• Enthüllung bei RTL: "Team Wallraff" war undercover mit dem Deutschen Roten Kreuz (DRK) unterwegs. 
  • Dabei ging es primär um des Spendensammelns. 
  • Der Enthüllungsjournalist bemängelt "Missstände".

Der Enthüllungsjournalist Günter Wallraff hat erneut zugeschlagen.

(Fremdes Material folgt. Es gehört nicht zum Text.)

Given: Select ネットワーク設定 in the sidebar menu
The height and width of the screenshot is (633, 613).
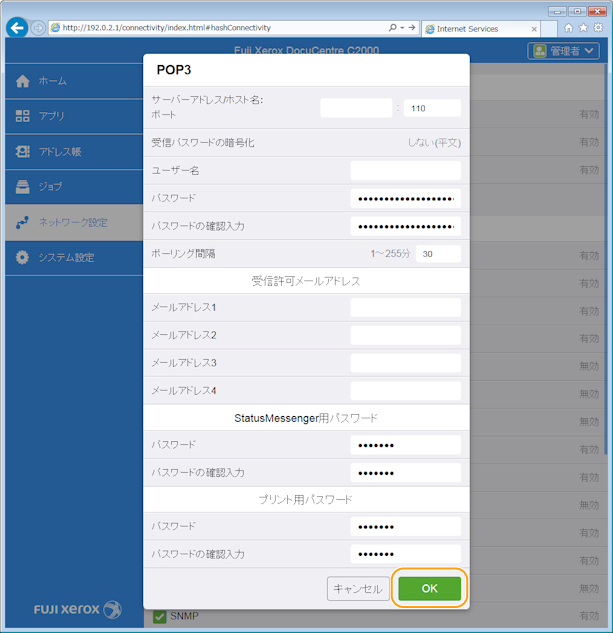Looking at the screenshot, I should [72, 222].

Diesmal begleitete er mit seinem "Reporter undercover"-Team das "Deutsche Rote Kreuz (DRK)". 

RTL: Günter Wallraff spricht von "Mauer des Schweigens"

Dabei lieferte Wallraffs Team einen Blick hinter die Kulissen des "DRK". Über eineinhalb Jahre recherchierten die Journalisten im Umfeld der gemeinnützigen Institution. In der vierten Folge der sechsten Staffel der "RTL"-Sendung ging es primär um die Frage, wo Spendengelder des "Roten Kreuzes" landen. Zur Fragestellung kam es, da das "DRK" die Gehälter des Führungskreises nicht offenlegte. 

Das Fazit der "Wallraff"-Recherche: Die Spendensammlungen seien fragwürdig, hieß es in der Sendung. Zudem gebe es Bereicherungen in Kleiderkammern, unqualifiziertes Personal beim Hausnotruf, Fehlverhalten im Rettungsdienst sowie eine Missachtung des sogenannten "Triage"-Systems in Krankenhäusern.

Einige Beispiele: In der Sendung ist beispielsweise zu sehen, wie sich "DRK"-Mitarbeiter in einer Kleiderkammer in Berlin selbst bedienen. Diese Einrichtung ist eigentlich für bedürftige Menschen gedacht. In einer weiteren Szene ist zu sehen, wie eine "Wallraff"-Reporterin, als Beschäftigte in der Notrufzentrale getarnt, mehrfach alleine auf einen Einsatz geschickt wird - ohne entsprechende Ausbildung. Einen zusätzlichen "Missstand" schildert eine Situation aus Stuttgart: Dort ist zu sehen, wie prinzipiell höherqualifizierte Sanitäter einfache Krankentransporte übernehmen, statt für akutere Notfälle zu Verfügung zu stehen. 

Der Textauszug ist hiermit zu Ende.